Mariano Rajoy begins the Presidency facing the record unemployment and debt that has been a feature of the Spanish economy for some years now, but also a recent rise in borrowing costs that served as the final tipping point to push the Greek and Italian economies into terminal status.
There will be no time to delay in implementing the economic plan that Spain will rely on to save itself. The lesson from the Coalition government in the UK of swift and determined application of a comprehensive programme of cuts will prove a highly relevant model for Spain.
There is much to suggest that the experience and character of President Rajoy and his government is well suited to the challenge, where Rajoy will struggle is finding his voice on the international stage which is increasingly crowded by strong voices keen to influence the future of the eurozone and global economy.
Whilst open discord between nations in Europe has thus far been minimal, there have emerged clear differences as to how to move forward through the eurozone crisis. Relations have remained cordial between Chancellor Merkel and Prime Minister Cameron, but differences on policy are clear. Cameron has remained critical and opposed to eurozone membership from a British perspective, citing the eurozone crisis as vindication of the Conservative Party position. Conversely German Finance Minister Wolfgang Schauble has been equally critical of Cameron’s position “criticising from the sidelines” and has recently stated that future UK membership of the eurozone is inevitable.
The new Spanish government’s early movements in Europe are likely to dictate relations for at least the duration of its term in office, whether Spain adopts a position closer to the UK or to Germany. The recent change in the Italian Premiership in the appointment of a committed Europhile in Mario Monti means that Spain will be under pressure from France and Germany to fall into line in the same vein. The door of number 10 will always be open to Rajoy if he seeks to rebuild the relationship between the UK and Spain that flourished under the leadership of Aznar and Blair, but much has changed since the early 2000’s and it will now require a greater leap of faith on both sides.
Where Spain falls ideologically could be just as significant for the UK, another major voice calling for reform in the EU could be enough in the face of the crisis to prompt real change, supported by a groundswell of discontent among the European populous.
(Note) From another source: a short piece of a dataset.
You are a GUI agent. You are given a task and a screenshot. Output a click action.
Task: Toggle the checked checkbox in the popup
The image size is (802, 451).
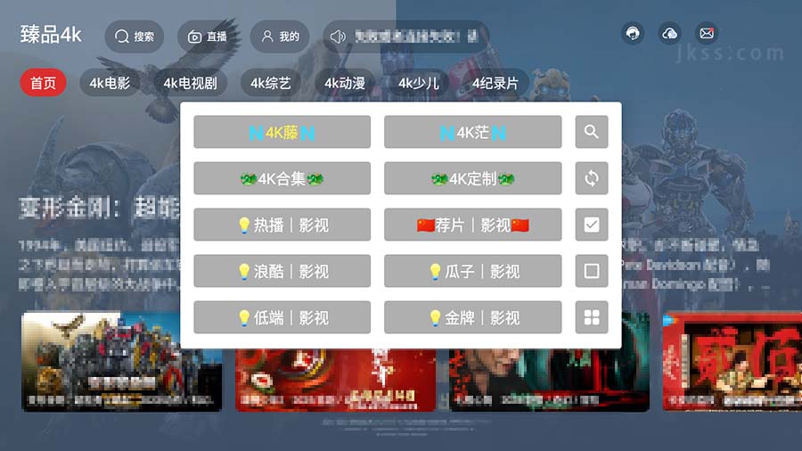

A chorus of leadership in Germany, France, Italy and Spain however, will be enough to shout down the UK, marginalise calls for reform and prove significant in pushing forward the kind of fiscal regulation that could severely damage the city and the UK economy as a whole.
To build a successful partnership with Spain the UK will have to put as much effort into the relationship as it does into the special relationship, or any other. To this end the Conservative party is ill equipped, and despite widespread prediction across Europe for several years that the Partido Popular would be successful in this weekend’s election, attention from the UK Conservatives has been luke-warm and slow to react.
The Conservative Party still has friends and allies in Spain that have great respect for the UK, but that respect must be reciprocated and advanced at the most senior level of our government if progress is to be made and if real change in Europe is to begin in Spain.